If the Orioles continue in a direction of selling, other relievers like Andrew Kittredge (who has a $9 million club option for 2026 or a $1 million buyout clause), Seranthony Domínguez and Gregory Soto could also be on the trading block soon. So could center fielder Cedric Mullins and All-Star first baseman/designated hitter Ryan O’Hearn, or starting pitchers Charlie Morton and Tomoyuki Sugano, all impending free agents.
“I don’t know,” Kittredge said when asked what he thinks this move means for the rest of the clubhouse. “That’s not my decision or anything like that. I’m as shocked as anyone to see that happen today. Who knows.”
It is possible the Orioles sell off some assets and still bring in players who can help the team this season. Some players have stated their desire to see the team be buyers.
Mansolino said earlier this week that he has had individual conversations with players about the deadline and he was seen talking with relievers like Kittredge prior to Thursday’s doubleheader. He plans to address the group as a whole after the All-Star break.

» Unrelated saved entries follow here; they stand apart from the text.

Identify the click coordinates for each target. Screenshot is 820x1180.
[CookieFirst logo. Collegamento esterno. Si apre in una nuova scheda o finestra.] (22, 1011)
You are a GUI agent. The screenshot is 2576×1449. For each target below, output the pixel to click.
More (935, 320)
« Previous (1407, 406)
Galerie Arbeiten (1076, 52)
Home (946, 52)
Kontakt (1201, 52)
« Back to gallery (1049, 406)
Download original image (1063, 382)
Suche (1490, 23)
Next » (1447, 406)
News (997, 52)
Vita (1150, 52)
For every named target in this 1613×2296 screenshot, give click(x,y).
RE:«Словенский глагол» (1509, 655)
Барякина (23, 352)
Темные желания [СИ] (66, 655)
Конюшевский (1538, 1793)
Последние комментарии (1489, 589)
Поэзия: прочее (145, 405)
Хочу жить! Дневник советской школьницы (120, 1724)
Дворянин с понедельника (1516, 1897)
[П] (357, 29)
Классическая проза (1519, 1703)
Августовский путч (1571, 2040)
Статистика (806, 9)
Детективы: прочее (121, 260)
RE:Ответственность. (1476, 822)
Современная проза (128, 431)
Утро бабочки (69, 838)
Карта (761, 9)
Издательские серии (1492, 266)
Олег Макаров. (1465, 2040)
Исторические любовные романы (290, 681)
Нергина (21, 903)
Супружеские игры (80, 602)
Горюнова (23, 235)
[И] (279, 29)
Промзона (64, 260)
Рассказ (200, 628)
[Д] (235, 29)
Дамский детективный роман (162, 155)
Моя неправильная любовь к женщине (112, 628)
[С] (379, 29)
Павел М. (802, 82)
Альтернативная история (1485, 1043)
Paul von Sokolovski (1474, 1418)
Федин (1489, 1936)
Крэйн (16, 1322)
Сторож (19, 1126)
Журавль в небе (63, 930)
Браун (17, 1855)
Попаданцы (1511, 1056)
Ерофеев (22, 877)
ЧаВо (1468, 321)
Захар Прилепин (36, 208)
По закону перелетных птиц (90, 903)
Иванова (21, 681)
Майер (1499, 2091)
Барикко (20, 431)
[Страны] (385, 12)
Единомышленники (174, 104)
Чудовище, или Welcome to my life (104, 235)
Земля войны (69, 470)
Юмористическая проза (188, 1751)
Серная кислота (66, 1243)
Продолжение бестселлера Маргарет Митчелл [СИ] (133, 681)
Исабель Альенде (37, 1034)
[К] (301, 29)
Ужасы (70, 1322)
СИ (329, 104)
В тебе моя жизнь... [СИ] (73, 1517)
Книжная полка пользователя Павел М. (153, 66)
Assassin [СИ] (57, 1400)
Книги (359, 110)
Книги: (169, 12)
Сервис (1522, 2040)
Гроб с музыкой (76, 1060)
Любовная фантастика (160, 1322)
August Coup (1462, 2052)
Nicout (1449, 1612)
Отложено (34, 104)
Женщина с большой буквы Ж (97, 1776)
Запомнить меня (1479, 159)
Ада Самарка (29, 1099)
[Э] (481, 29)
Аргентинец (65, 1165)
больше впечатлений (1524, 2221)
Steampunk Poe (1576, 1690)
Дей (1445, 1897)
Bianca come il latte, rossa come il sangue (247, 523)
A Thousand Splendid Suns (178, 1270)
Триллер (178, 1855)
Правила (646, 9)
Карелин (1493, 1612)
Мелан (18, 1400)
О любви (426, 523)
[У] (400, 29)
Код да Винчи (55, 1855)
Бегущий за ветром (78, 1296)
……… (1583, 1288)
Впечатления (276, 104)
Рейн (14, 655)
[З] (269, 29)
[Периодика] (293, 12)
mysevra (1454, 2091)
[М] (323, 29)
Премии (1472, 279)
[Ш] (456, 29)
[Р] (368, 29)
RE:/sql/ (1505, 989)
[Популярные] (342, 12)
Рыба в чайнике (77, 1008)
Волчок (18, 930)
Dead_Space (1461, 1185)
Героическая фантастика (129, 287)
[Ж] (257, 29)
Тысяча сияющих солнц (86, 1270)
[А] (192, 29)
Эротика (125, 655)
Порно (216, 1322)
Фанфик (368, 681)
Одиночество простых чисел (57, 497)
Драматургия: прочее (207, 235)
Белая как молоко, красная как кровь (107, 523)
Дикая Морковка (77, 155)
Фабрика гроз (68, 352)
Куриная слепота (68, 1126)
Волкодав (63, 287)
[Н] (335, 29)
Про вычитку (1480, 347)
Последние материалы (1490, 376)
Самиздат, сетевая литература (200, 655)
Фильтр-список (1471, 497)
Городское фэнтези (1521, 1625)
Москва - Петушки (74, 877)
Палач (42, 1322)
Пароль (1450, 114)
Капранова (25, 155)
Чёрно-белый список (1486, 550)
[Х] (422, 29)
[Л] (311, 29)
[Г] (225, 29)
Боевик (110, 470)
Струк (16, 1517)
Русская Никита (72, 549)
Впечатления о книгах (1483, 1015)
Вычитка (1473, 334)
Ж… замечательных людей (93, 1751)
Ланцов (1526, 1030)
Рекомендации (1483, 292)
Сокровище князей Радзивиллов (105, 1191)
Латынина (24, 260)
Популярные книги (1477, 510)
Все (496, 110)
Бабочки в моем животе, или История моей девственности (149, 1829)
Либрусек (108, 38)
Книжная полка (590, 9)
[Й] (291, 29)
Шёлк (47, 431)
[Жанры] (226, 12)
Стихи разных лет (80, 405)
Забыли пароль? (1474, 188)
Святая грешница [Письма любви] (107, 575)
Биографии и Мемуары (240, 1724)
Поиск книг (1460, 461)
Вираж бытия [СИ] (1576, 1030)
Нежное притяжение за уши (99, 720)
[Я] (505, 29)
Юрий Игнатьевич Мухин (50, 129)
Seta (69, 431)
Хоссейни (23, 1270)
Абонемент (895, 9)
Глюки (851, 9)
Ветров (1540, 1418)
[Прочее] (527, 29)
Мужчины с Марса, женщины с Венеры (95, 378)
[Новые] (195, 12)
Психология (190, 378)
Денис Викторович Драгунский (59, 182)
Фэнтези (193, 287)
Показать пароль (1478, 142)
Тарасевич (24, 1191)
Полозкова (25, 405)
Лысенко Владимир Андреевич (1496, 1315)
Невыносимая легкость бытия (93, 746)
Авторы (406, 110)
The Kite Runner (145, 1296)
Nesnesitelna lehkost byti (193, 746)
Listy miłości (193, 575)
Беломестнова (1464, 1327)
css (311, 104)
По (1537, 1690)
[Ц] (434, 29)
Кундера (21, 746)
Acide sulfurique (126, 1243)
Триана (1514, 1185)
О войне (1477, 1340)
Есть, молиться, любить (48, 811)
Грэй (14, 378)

“As I look through that roster and look at that lineup, regardless of who kind of gets traded or who doesn’t, or who comes in possibly, which is still a possibility, it’s still a pretty good lineup,” Mansolino said. “It’s a really good lineup. As I look at that bullpen right now and see some of the names down there, still a pretty good bullpen, and I still have a lot of confidence in the fact that we can win games with what we have.”